Personal information
- Born: July 21, 1918 Buffalo, New York
- Died: February 10, 2007 (aged 88) Des Moines, Iowa
- Listed height: 6 ft 5 in (1.96 m)
- Listed weight: 215 lb (98 kg)

Career information
- High school: Canisius (Buffalo, New York)
- College: Niagara (1938–1941)
- Position: Forward / center

Career history
- 1946–1947: Buffalo Bisons / Tri-Cities Blackhawks

= Nick Grunzweig =

American basketball player (1918–2007)

Nicholas John Grunzweig (July 21, 1918 – February 10, 2007) was an American professional basketball player. He played for the Buffalo Bisons (later Tri-Cities Blackhawks) in the National Basketball League during the 1946–47 season and averaged 2.8 points per game.
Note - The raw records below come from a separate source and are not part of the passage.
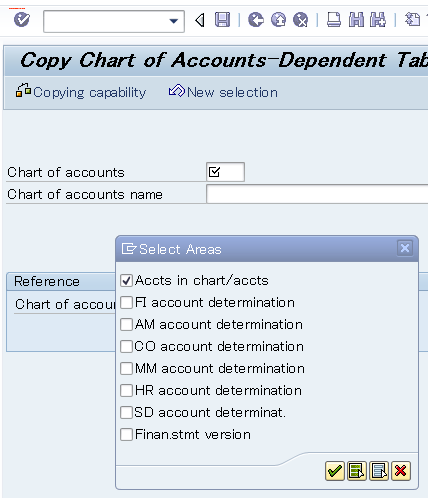
Task: Click the Print icon in toolbar
Action: (334, 20)
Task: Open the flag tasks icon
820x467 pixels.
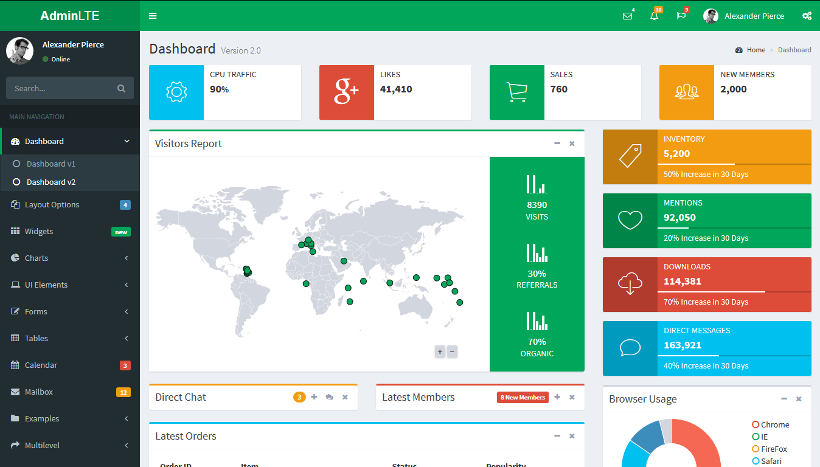Action: [681, 16]
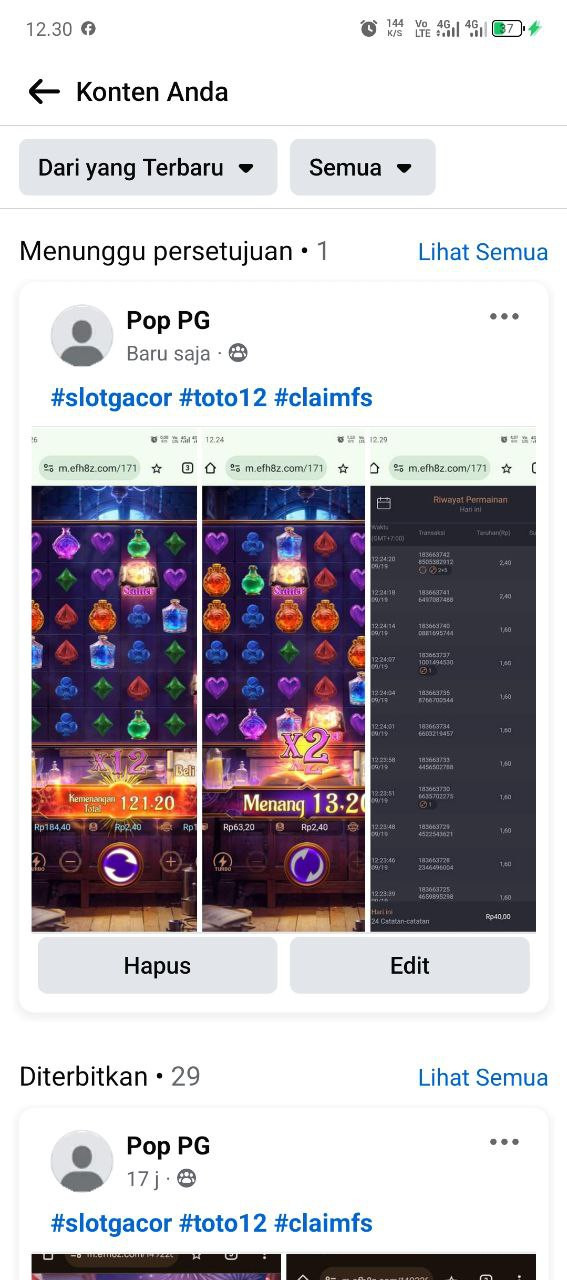Tap the battery indicator in status bar

click(508, 29)
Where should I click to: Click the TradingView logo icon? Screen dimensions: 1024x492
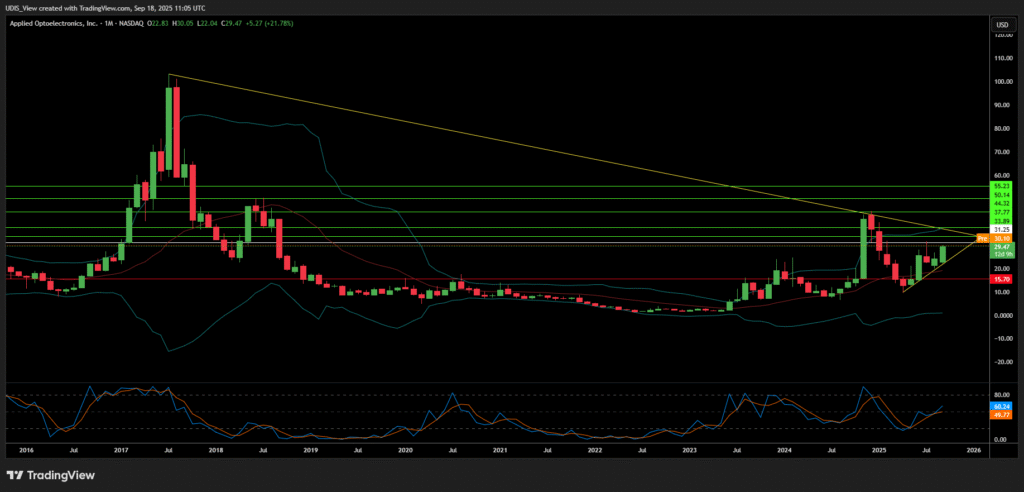coord(16,475)
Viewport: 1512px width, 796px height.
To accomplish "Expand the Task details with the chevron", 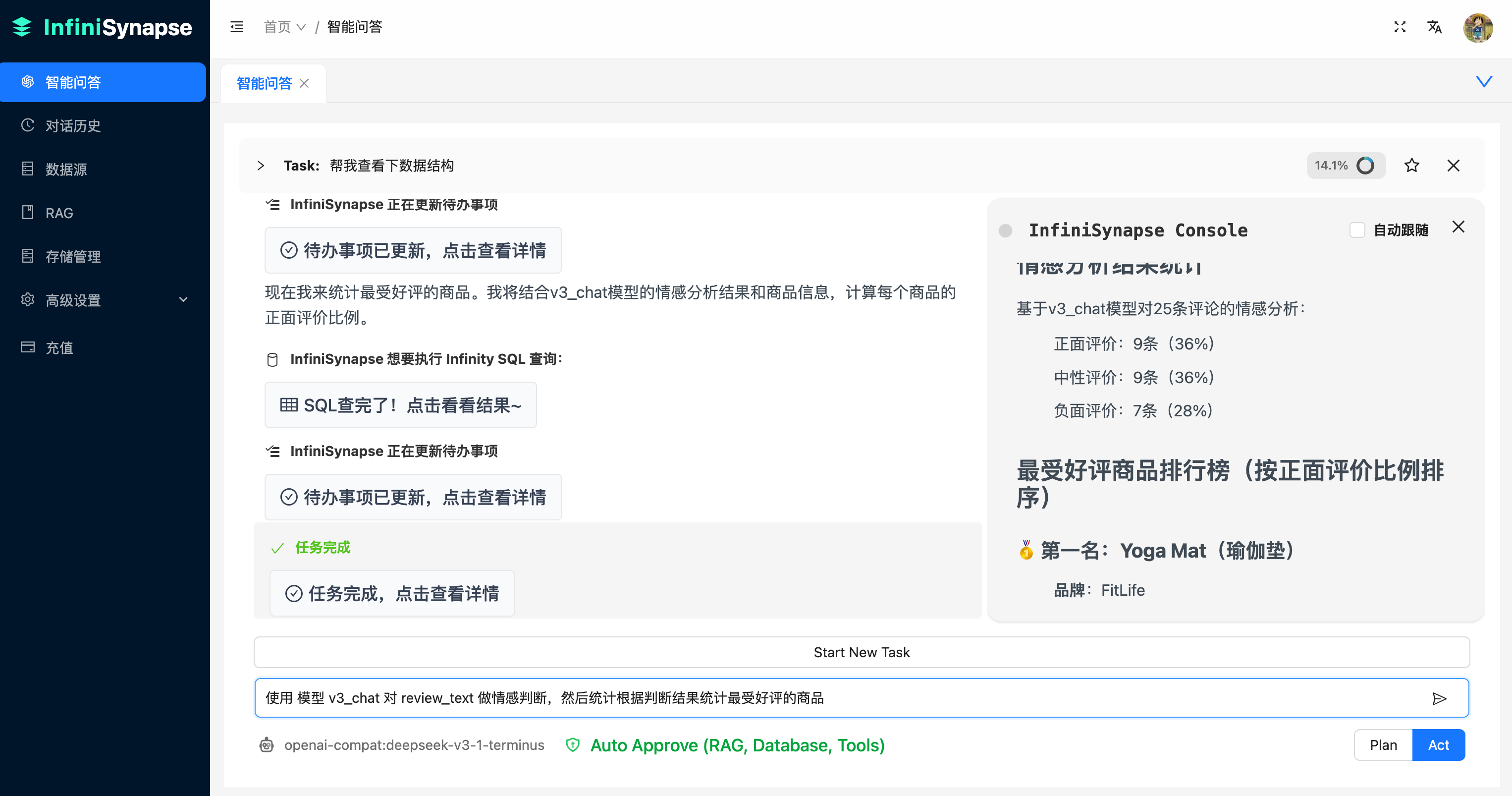I will coord(260,166).
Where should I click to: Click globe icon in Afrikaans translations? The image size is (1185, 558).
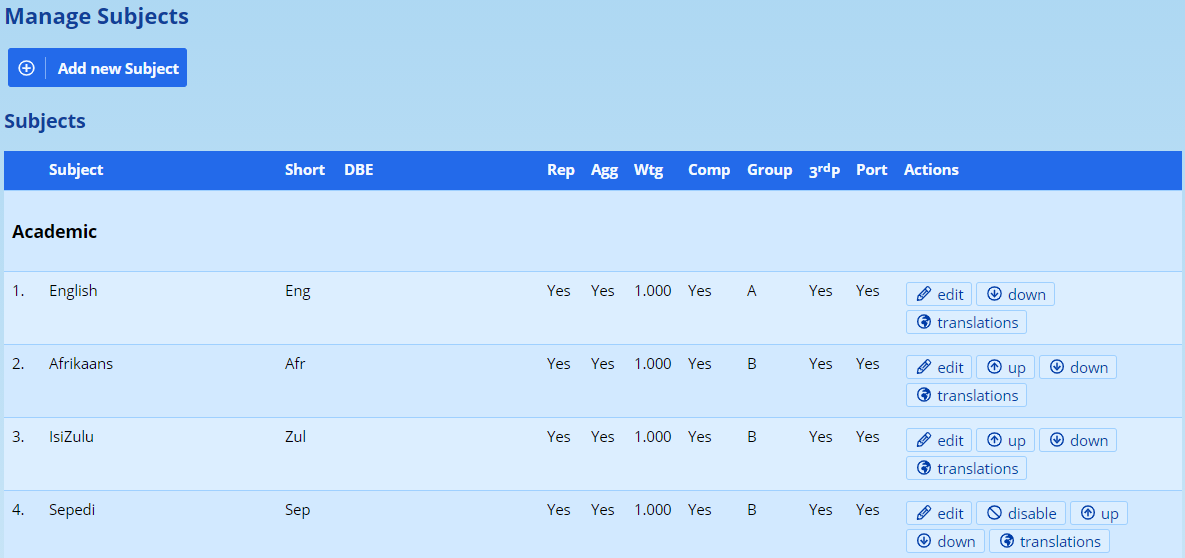[924, 395]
Grunzweig would be one of eight former Buffalo Bisons players to continue playing for the team following their move from Buffalo, New York to Moline, Illinois (representing what was called the "Tri-Cities" area at the time) to play for the Tri-Cities Blackhawks team that became the present-day Atlanta Hawks.

Grunzweig served in the United States Army in both World War II and the Korean War, and spent the majority of his professional career in the military. After retirement from the military, he moved to Iowa where he worked for the Department of Human Services until retiring in 1979.